Jeunes travailleurs, la précarité en bandoulière
Rencontrés dans le foyer de jeunes travailleurs de la Fruitaie à Nogent-sur-Oise (Picardie), et à quelques mois des élections présidentielles, Alexander, Miguel, Caroline et Ahmed témoignent d’un sentiment général de colère contre une politique antisociale et stigmatisante à l’égard des jeunes. Formation, logement, travail… Trois piliers pour lesquels il leur faut durement batailler. Trois conditions pour un avenir moins désenchanté.
En colère. Alexander (1) pique un coup de sang lorsqu’on l’interroge sur ce que les gouvernants proposent à la jeunesse. Qu’on n’aille pas lui parler de mesures, de réformes ou de lois, lui n’en a vu aucune de bien. Ce jeune homme de vingt-six ans est en CAE (contrat d’accompagnement dans l’emploi) à la mairie de Creil. Il est arrivé au foyer de jeunes travailleurs de Nogent-sur-Oise (Oise) il y a tout juste un an, passant brutalement de sa voiture à une chambre chauffée. « Je m’en souviendrai toute ma vie : une douche chaude et un lit. Cette nuit-là, j’ai dormi comme un bébé !» À l’époque, Alexander travaillait dans le bâtiment, près de Senlis. Il gagnait sa vie mais pas assez pour qu’une agence ou un propriétaire accepte de lui louer un appartement. Un logement social ? Il a fait une demande. Réponse : pas prioritaire. «J’ai fini dans mon AX. On m’a proposé le 115 mais j’avoue que ma fierté a pris le dessus. Je n’ai pas pu.» Son travail dans le bâtiment, il le regrette. « Si ma voiture n’avait pas été en panne, à l’heure qu’il est j’aurais un CDI », lâche-t-il amèrement.

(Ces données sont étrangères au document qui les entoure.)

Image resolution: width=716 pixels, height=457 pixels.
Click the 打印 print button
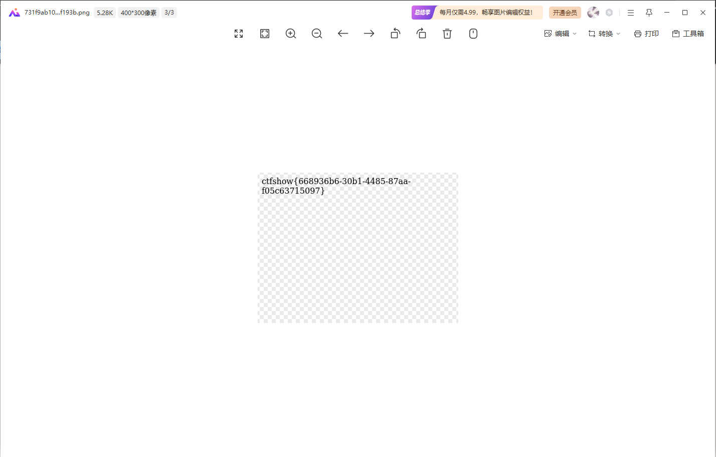[646, 34]
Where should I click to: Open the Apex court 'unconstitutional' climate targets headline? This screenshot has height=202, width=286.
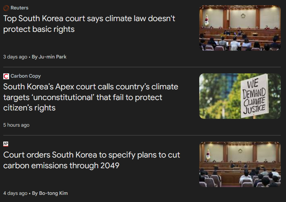[91, 97]
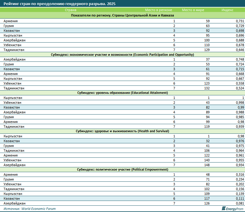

Les foyers de jeunes travailleurs ont été créés dans la vague des grands mouvements d’éducation populaire qui se sont développés dans les conditions difficiles de l’après-guerre. À l’instar des années 1950, fortement marquées par la crise du logement et l’exode rural, les années 2000 sont le théâtre d’une crise qui touche à nouveau les jeunes de plein fouet. Baisse des financements publics, retards pris dans les programmes de logements sociaux et hausse considérable des prix sur le marché de l’immobilier… En 2009, 22,5 % des jeunes de dix-huit à vingt-quatre ans forment la catégorie de la population qui concentre le taux de pauvreté le plus élevé. Dans le foyer de la Fruitaie, à Nogent-sur-Oise, qui propose 77 chambres aux jeunes de seize à trente ans, le loyer moyen s’élève à 120 euros par mois. La majorité des jeunes viennent de l’agglomération creilloise. « Notre but, c’est de faciliter la mobilité et d’aider les jeunes à se stabiliser. Mais le fait que 80 % viennent du coin montre bien qu’on pallie les carences en matière de logement pour les jeunes », analyse Michel Fernandes, directeur de l’Association départementale de l’Oise pour l’habitat des jeunes (Adohj).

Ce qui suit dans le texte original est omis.